JPMorgan arranged to pay the firms in 2003 to sway the vote of Shelia Smoot, a Democrat, the SEC said. According to LeCroy, Smoot demanded that JPMorgan pay the two companies more, and the fees were raised to $250,000 each. Both firms hired a friend of Smoot as a consultant, SEC papers show. Smoot, who remains on the commission, didn’t return a call seeking comment.
‘Need Her Vote’
“You know we’re going to need her vote, and we’ve got to keep her happy,” LeCroy told the unidentified JPMorgan associate.
“She’s one of the three majority commissioners,” he added, referring to her political affiliation. LeCroy said he would rather contribute to a commissioner’s favorite charity than “handing money to a vote,” according to the SEC.
Brian Cash, a Birmingham lawyer representing Gardnyr Michael, said the firm stands by its work and is cooperating with the SEC. ABI’s number has been disconnected and officials couldn’t be reached to comment.
After Langford became county commission president and head of the finance committee in November 2002, work shifted to his friend Blount, a former chairman of the Alabama Democratic Party. Blount had a consulting agreement with Goldman Sachs and solicited Langford to select the bank for a 2003 swap deal.

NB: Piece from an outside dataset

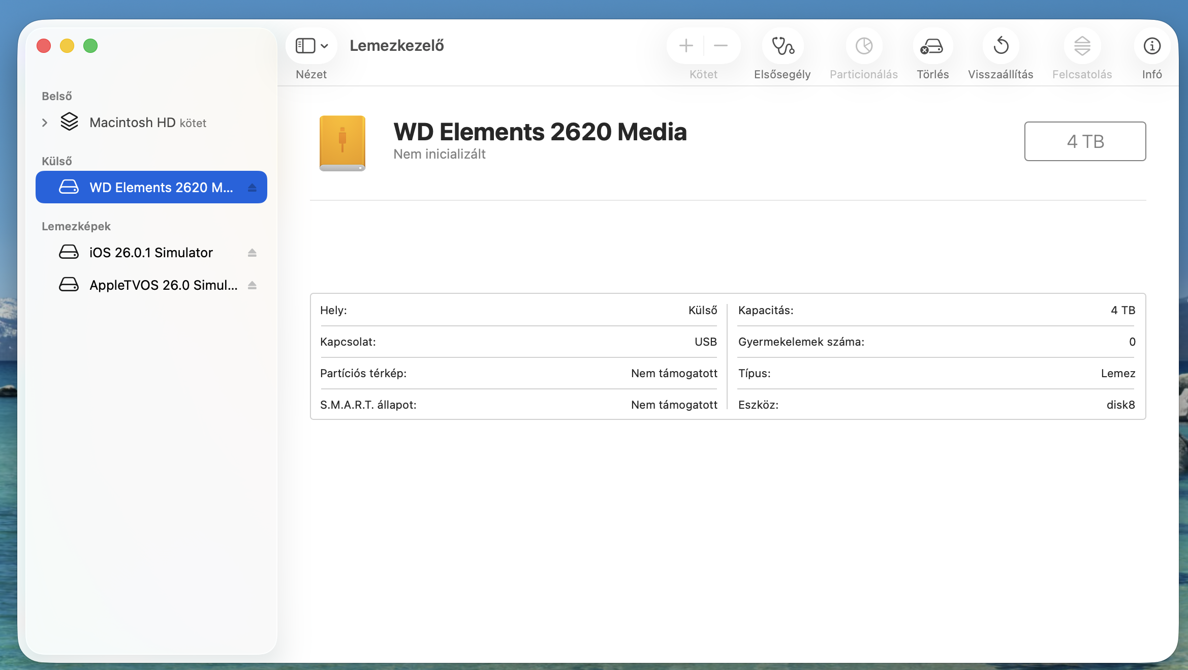The image size is (1188, 670).
Task: Open the Infó panel icon
Action: point(1151,46)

To ensure that JPMorgan was chosen for the $1.1 billion deal, LeCroy and MacFaddin negotiated with Langford to pay Goldman $3 million and Rice Financial Products Inc., another derivatives broker, $1.4 million, the SEC said.
Separate Swap
JPMorgan entered into a separate swap agreement with Goldman “created solely as a mechanism to make this payment,” the SEC said. Goldman paid Blount a $300,000 consulting fee. None of the sums were disclosed in swap documents or county resolutions.
LeCroy later told MacFaddin about Goldman’s involvement. They were “giving a charitable donation to Goldman” for “taking no risk,” LeCroy said, according to the SEC.
Blount produced results, the SEC said. After a June 11, 2003, meeting in Langford’s office, LeCroy told the unidentified JPMorgan co-worker he was “pretty sure” Langford would approve another bond and swap deal.
“At some point, we’ll have to figure out who we have to pay off. I think instead of Goldman we’ll have, we’ll probably have someone like Bill Blount,” LeCroy said.
In a separate conversation with the unnamed associate in 2003, LeCroy made light of his firm’s largesse in Alabama.
“We like to give money away,” the associate said.
“That’s right, that’s right,” LeCroy replied. “Oh yeah, who’s in line for the freebies this time?”